Blocco di testo
================
SCIENZA E RICERCA

Federico torna in Sicilia e nasce la scienza europea

Il 22 novembre 1220, ottocento anni fa, lo stupor mundi, Federico di Hohenstaufen, figlio di Enrico VI di Svevia e della normanna Costanza d’Altavilla, Re di Sicilia, viene definitivamente incoronato a Roma da papa Onorio III imperatore del Sacro Romano Impero. Subito dopo il re e imperatore rientra, manca da alcuni anni, nel Mezzogiorno d’Italia. È un ritorno decisivo per la storia italiana ed europea. Non solo e non tanto, viene da dire, per la storia politica, ma anche e soprattutto per la storia culturale della penisola e dell’intero continente. Anzi, è un ritorno decisivo per l’identità stessa di quella piccola appendice, la più occidentale, dell’Eurasia che inizia a gettare le basi della sua stessa identità. Sì, possiamo dire che è a partire dalle settimane finali del 1220 che l’Europa inizia a diventare Europa.
================
(Voci del dataset)
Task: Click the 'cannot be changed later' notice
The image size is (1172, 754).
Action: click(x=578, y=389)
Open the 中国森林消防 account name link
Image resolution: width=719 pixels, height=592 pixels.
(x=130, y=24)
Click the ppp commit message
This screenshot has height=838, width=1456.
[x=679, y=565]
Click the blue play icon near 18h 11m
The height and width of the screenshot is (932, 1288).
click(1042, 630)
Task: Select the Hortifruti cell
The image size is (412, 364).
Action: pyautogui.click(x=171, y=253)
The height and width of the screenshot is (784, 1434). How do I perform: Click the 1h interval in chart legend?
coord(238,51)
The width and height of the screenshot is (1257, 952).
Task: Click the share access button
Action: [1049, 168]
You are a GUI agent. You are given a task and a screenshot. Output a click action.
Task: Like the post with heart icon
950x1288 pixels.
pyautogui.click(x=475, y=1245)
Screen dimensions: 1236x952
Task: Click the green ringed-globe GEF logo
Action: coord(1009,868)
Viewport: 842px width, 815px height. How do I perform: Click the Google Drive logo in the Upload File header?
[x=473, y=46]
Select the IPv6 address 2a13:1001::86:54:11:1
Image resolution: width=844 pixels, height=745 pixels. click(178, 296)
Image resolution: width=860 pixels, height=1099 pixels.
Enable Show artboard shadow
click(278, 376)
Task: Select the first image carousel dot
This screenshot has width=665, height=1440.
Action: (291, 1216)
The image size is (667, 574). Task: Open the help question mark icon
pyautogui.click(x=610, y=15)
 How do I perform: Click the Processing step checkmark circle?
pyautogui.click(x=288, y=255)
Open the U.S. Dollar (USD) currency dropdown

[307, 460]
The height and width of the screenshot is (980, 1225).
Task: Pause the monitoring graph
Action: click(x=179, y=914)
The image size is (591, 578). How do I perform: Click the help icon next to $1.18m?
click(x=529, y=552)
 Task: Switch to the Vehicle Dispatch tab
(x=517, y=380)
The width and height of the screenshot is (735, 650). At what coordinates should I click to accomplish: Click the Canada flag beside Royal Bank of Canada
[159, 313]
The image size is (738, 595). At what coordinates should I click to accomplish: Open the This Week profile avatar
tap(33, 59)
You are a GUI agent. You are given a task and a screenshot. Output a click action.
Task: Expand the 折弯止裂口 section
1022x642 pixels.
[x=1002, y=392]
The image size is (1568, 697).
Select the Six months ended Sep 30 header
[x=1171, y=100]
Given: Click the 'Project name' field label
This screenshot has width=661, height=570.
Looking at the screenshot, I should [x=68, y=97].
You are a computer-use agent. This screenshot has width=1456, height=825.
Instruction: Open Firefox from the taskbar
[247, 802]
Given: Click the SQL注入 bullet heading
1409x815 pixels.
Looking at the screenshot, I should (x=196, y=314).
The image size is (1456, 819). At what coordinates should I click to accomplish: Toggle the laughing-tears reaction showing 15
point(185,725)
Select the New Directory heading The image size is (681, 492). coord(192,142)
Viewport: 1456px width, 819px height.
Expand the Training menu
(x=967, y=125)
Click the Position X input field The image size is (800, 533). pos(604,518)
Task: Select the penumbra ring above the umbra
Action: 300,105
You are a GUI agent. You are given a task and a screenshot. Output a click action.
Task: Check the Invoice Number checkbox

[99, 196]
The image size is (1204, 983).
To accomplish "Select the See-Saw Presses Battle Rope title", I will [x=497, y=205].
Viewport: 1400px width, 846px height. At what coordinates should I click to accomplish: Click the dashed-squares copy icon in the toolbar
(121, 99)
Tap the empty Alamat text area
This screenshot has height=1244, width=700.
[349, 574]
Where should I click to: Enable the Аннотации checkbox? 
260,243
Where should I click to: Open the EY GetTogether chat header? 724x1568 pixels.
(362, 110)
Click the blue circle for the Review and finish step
================
Compito 1
Trascrivi il passo del testo su Federico di Hohenstaufen partendo da "Il 22 novembre" e proseguendo fino a "a diventare Europa.", sostituendo "Mezzogiorno d’Italia" con "Sud Italia".
Compito 2
Elenca tutte le persone nominate nel testo su Federico di Hohenstaufen.
Compito 3
Rispondi alle domande sul testo su Federico di Hohenstaufen.
(a) In quale data Federico viene incoronato imperatore?
(b) In quale parte d'Italia rientra subito dopo l'incoronazione?
(c) Da quale momento, secondo il testo, l'Europa inizia a diventare Europa?

Soluzione 1
Il 22 novembre 1220, ottocento anni fa, lo stupor mundi, Federico di Hohenstaufen, figlio di Enrico VI di Svevia e della normanna Costanza d’Altavilla, Re di Sicilia, viene definitivamente incoronato a Roma da papa Onorio III imperatore del Sacro Romano Impero. Subito dopo il re e imperatore rientra, manca da alcuni anni, nel Sud Italia. È un ritorno decisivo per la storia italiana ed europea. Non solo e non tanto, viene da dire, per la storia politica, ma anche e soprattutto per la storia culturale della penisola e dell’intero continente. Anzi, è un ritorno decisivo per l’identità stessa di quella piccola appendice, la più occidentale, dell’Eurasia che inizia a gettare le basi della sua stessa identità. Sì, possiamo dire che è a partire dalle settimane finali del 1220 che l’Europa inizia a diventare Europa.

Soluzione 2
Federico di Hohenstaufen
Enrico VI di Svevia
Costanza d’Altavilla
papa Onorio III

Soluzione 3
(a) Il 22 novembre 1220.
(b) Nel Mezzogiorno d’Italia.
(c) Dalle settimane finali del 1220.